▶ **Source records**
* * *

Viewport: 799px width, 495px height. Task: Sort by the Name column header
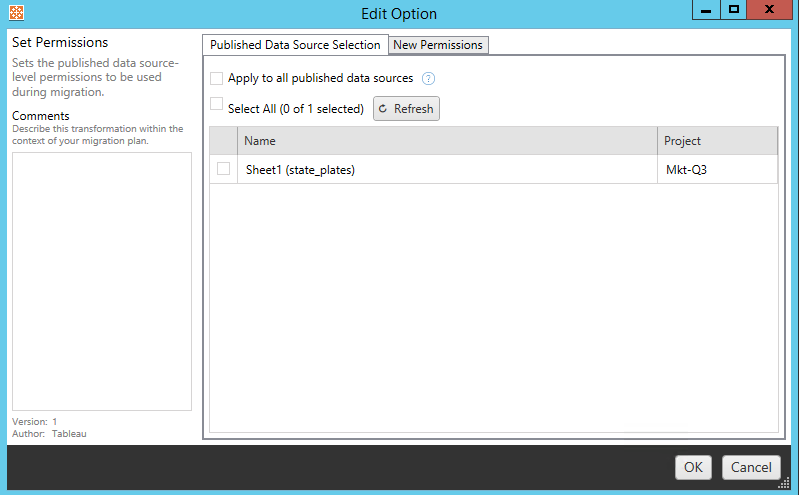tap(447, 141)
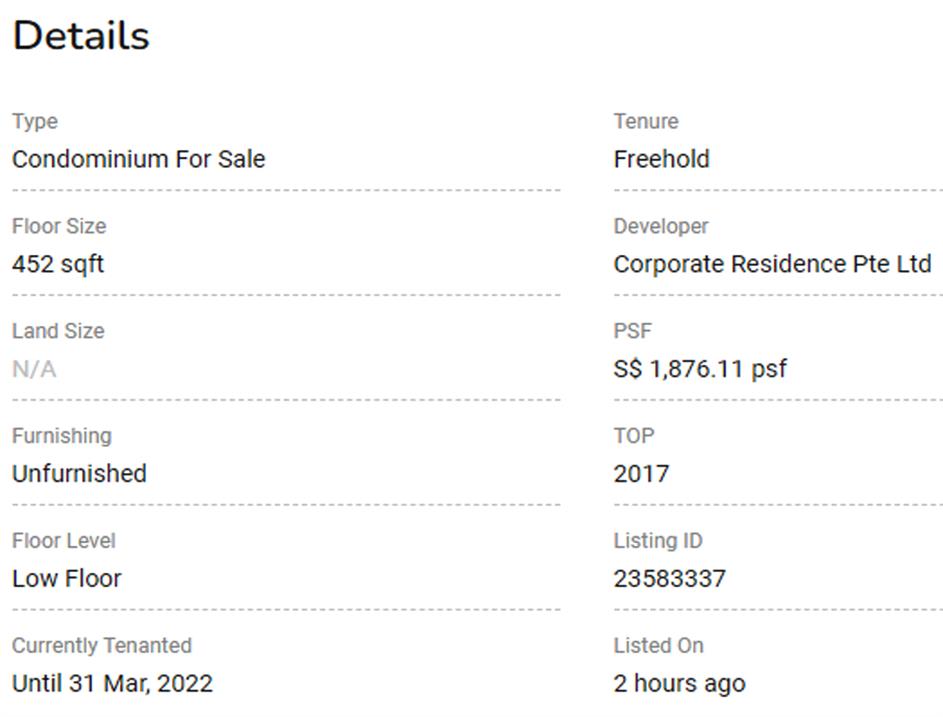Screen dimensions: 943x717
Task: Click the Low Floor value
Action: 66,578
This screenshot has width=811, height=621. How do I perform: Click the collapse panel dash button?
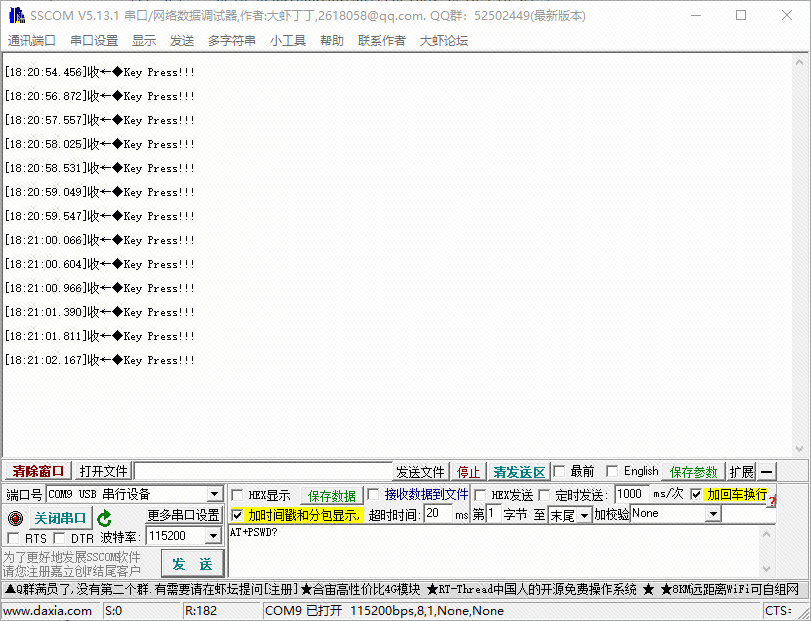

* * *

▶ **PROBLEM DESCRIPTION**
Give the records again exactly as they stand, so that only the pictures are missing.

▶ **TASK RESPONSE**
Viewport: 799px width, 495px height. Task: Sort by the Name column header
tap(447, 141)
Screen dimensions: 943x717
Task: Click the Low Floor value
Action: 66,578
This screenshot has width=811, height=621. How do I perform: Click the collapse panel dash button?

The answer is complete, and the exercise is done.